Dataset entries:

◆ ◆ ◆ ◆

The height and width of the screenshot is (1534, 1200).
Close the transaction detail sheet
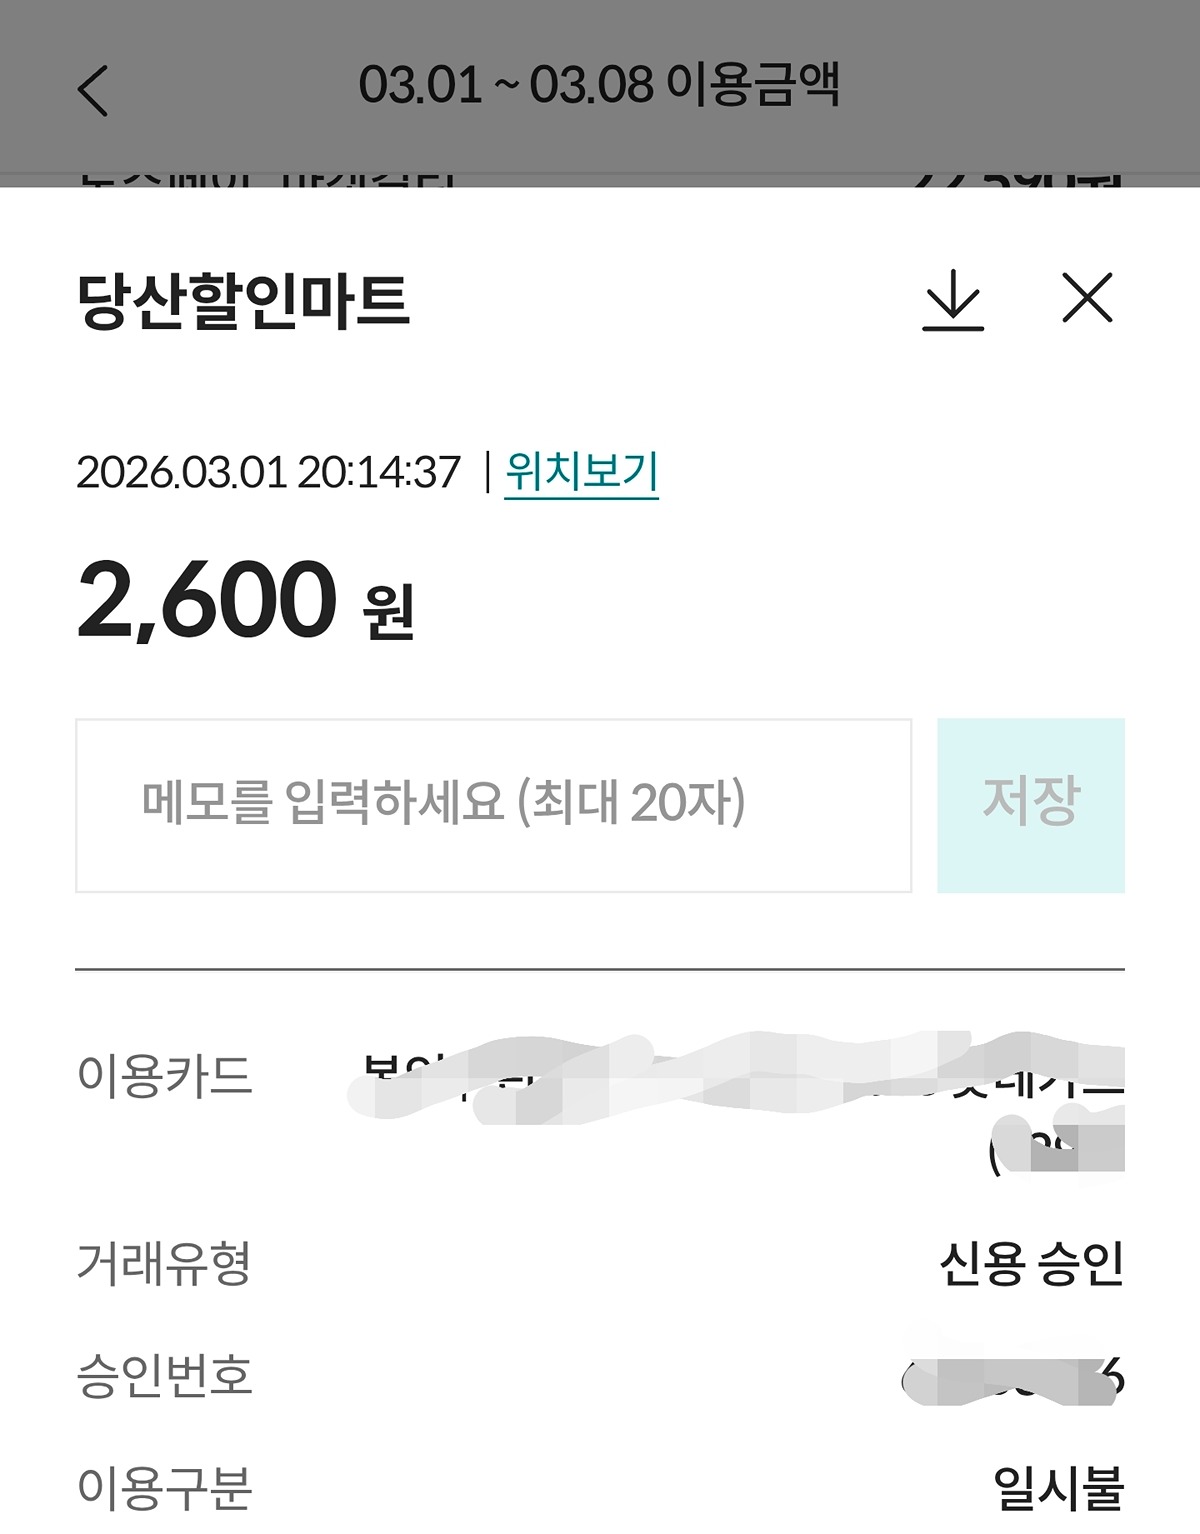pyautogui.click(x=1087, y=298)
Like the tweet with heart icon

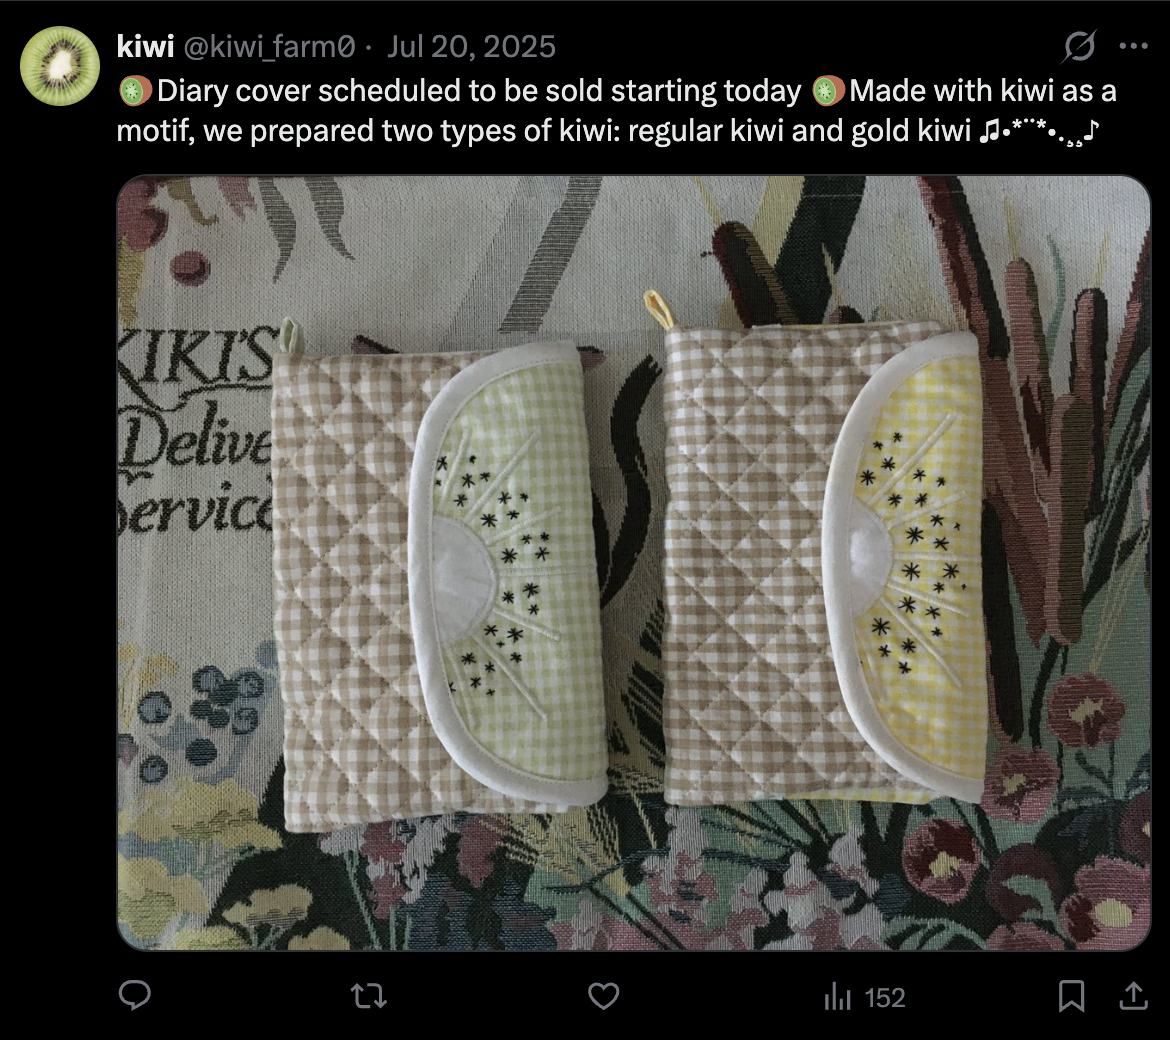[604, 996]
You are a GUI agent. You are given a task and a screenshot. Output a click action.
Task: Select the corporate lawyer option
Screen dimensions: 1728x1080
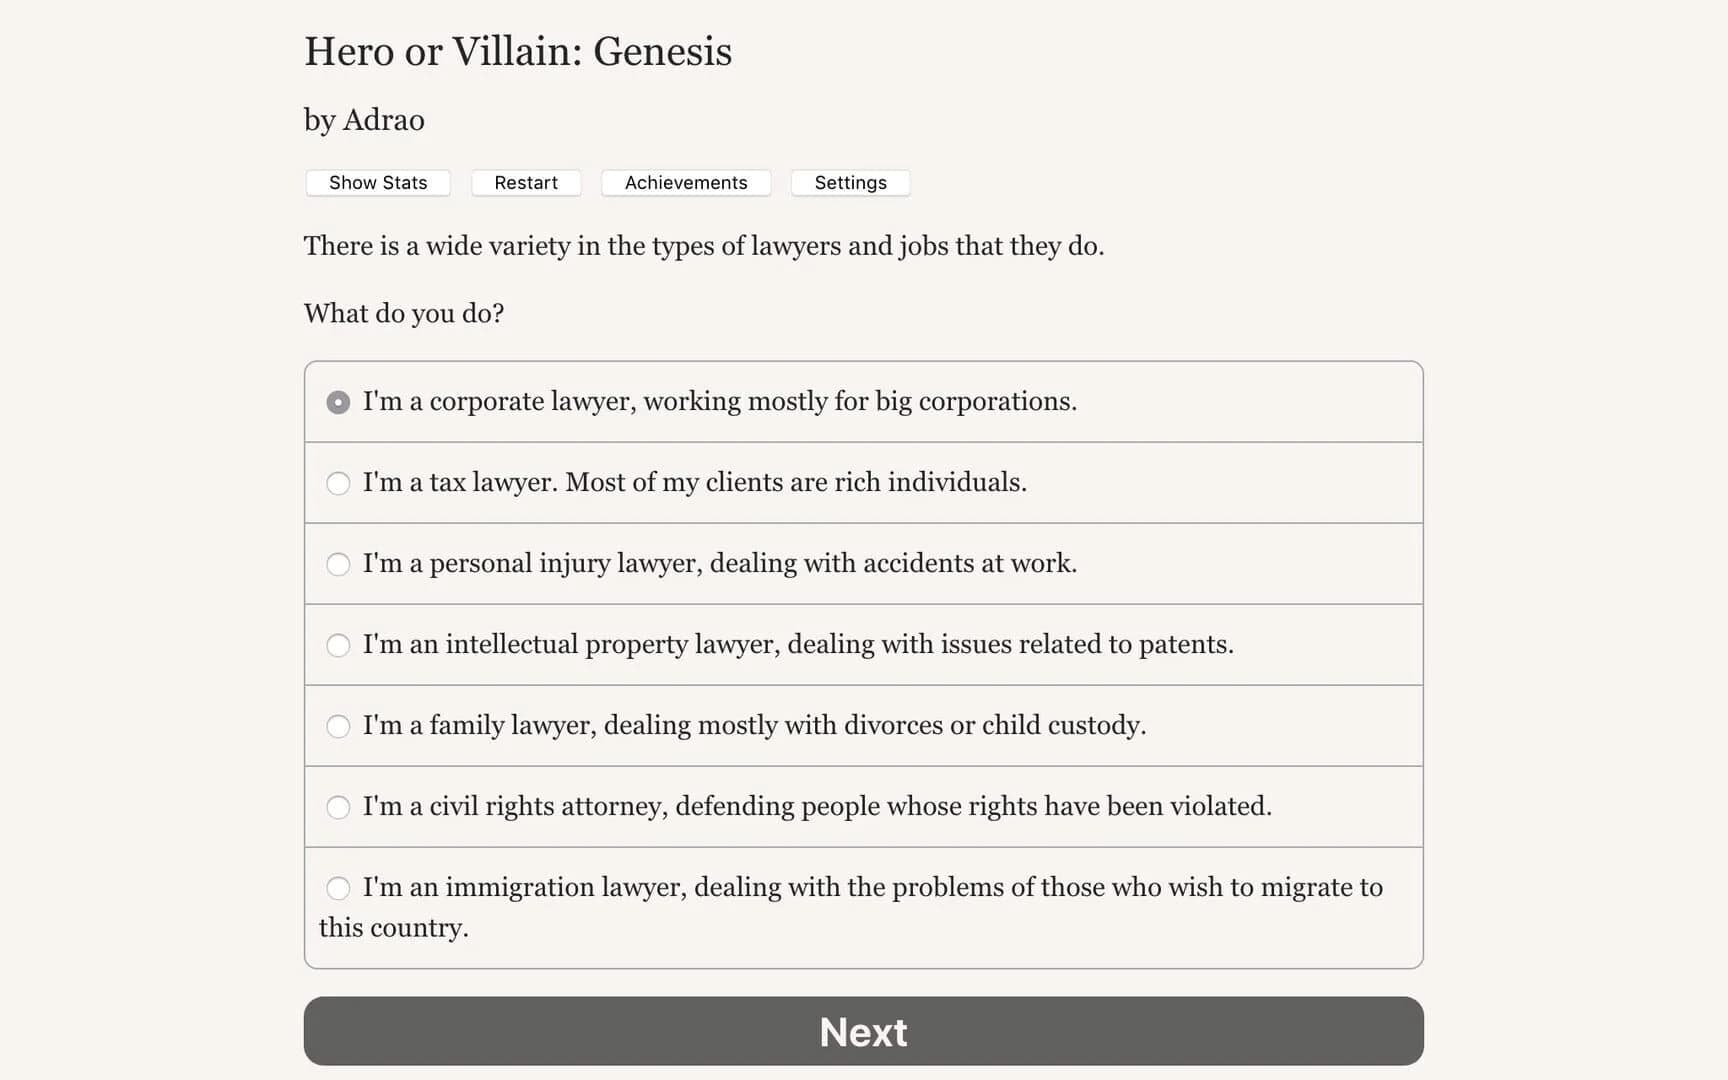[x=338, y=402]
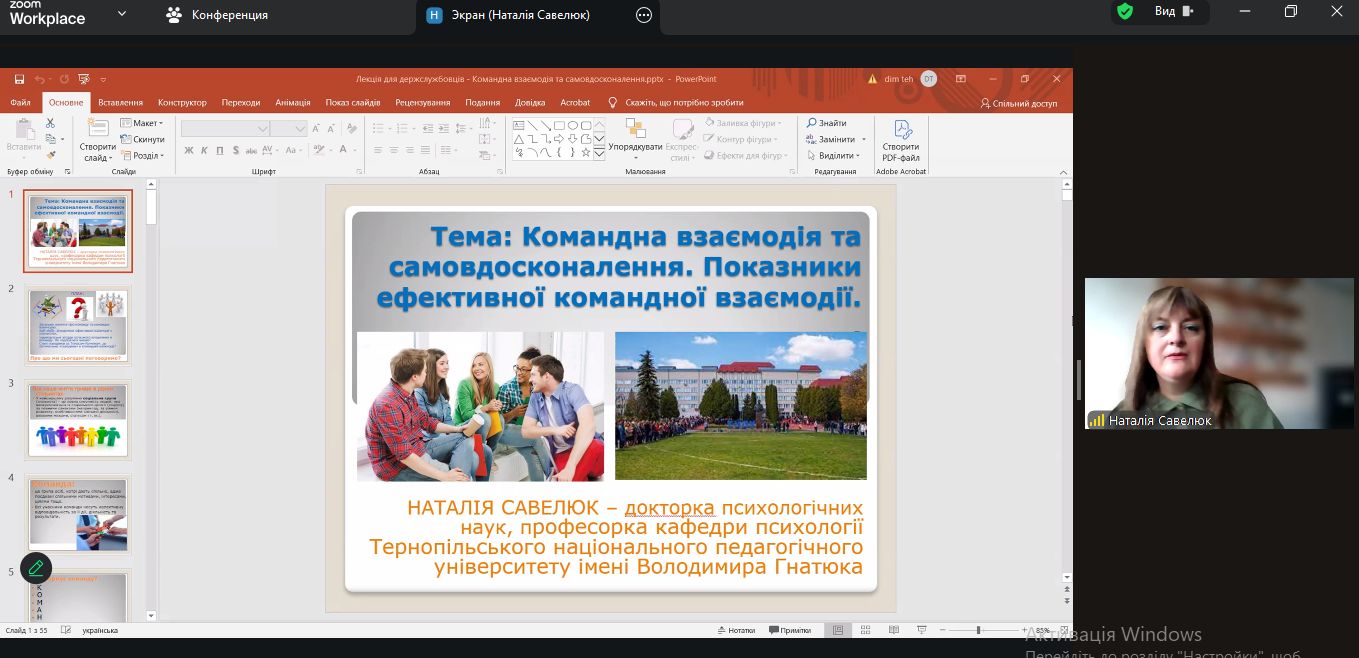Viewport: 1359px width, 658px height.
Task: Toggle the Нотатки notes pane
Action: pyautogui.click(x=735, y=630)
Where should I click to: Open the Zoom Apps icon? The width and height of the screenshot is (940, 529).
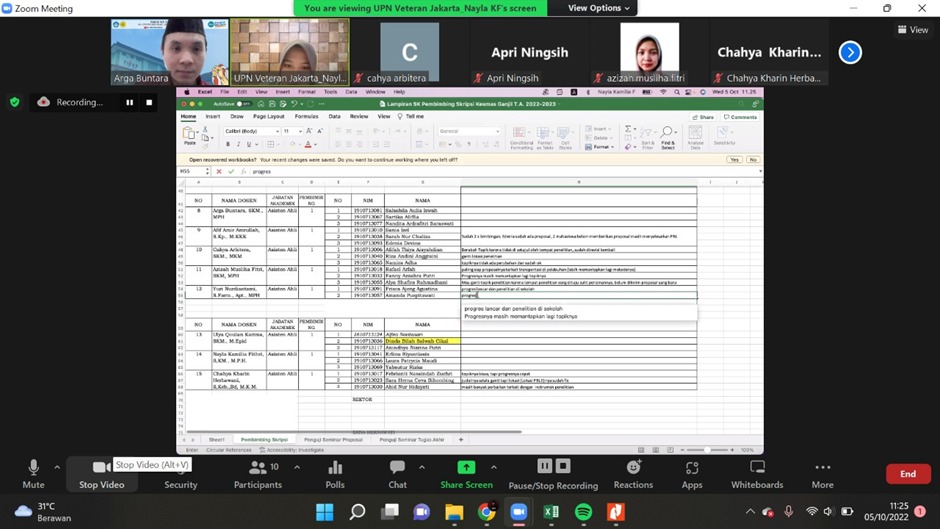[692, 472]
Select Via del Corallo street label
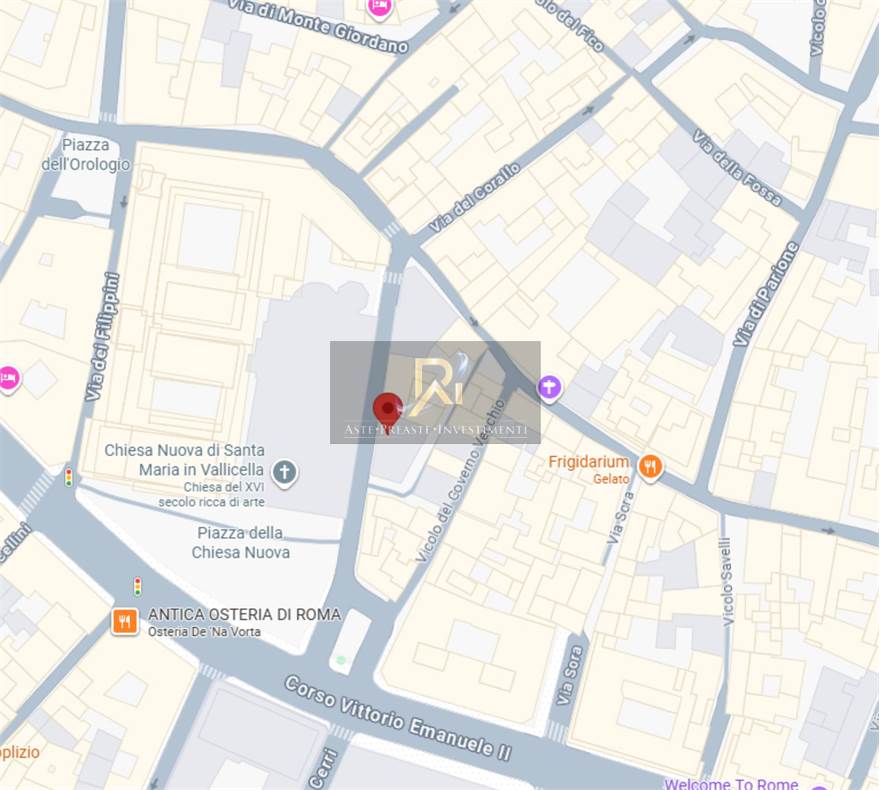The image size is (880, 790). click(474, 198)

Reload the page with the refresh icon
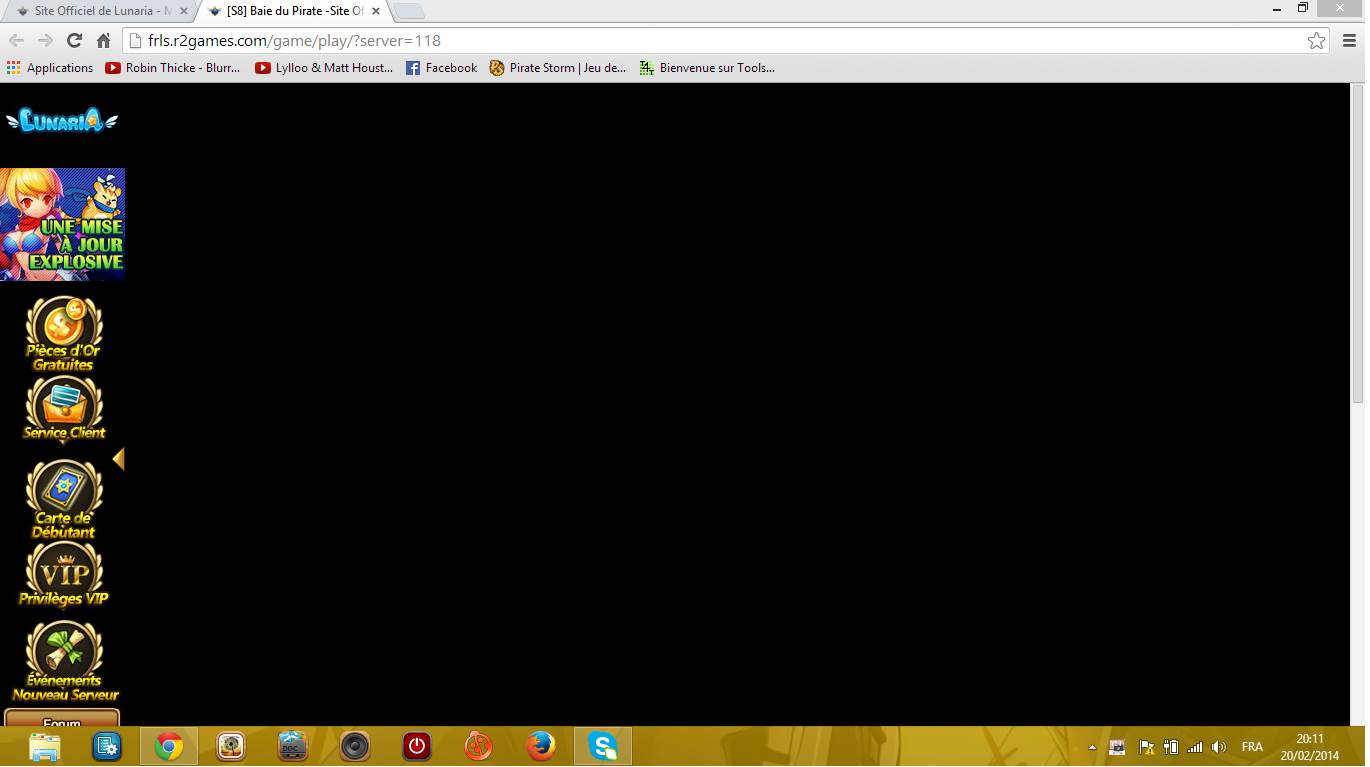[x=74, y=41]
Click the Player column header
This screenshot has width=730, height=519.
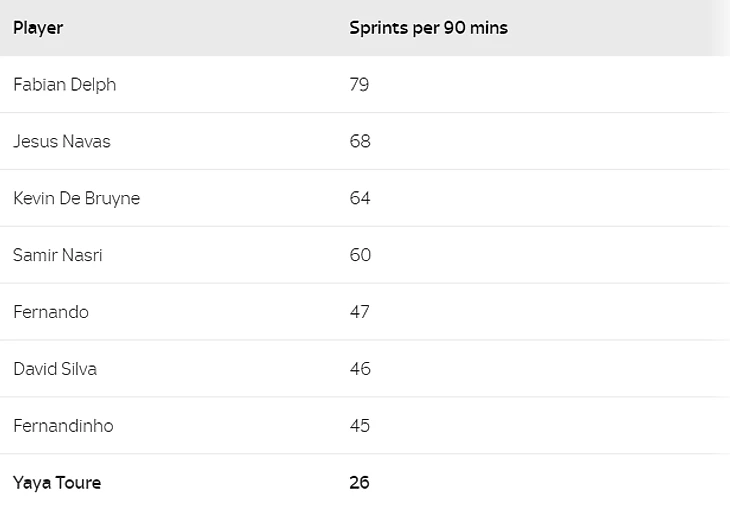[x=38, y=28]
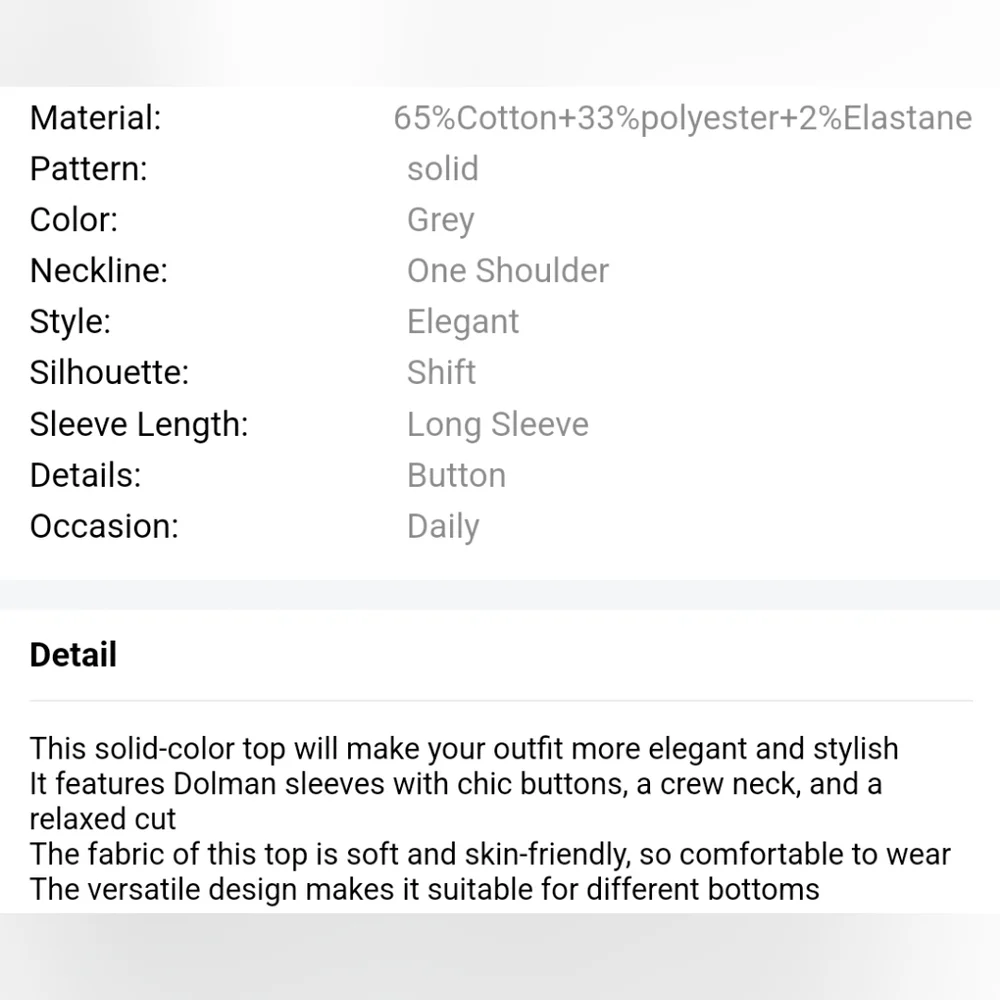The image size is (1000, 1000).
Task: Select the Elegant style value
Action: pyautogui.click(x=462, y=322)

◆ ◆ ◆ ◆

§ Your goal
Both the line containing "Select Via del Corallo street label" and the line containing "Click the Player column header" above belong in the output, as do the lines between them. Print them exactly, without pictures.

§ Your solution
Select Via del Corallo street label
The image size is (880, 790). click(474, 198)

Reload the page with the refresh icon
[x=74, y=41]
Click the Player column header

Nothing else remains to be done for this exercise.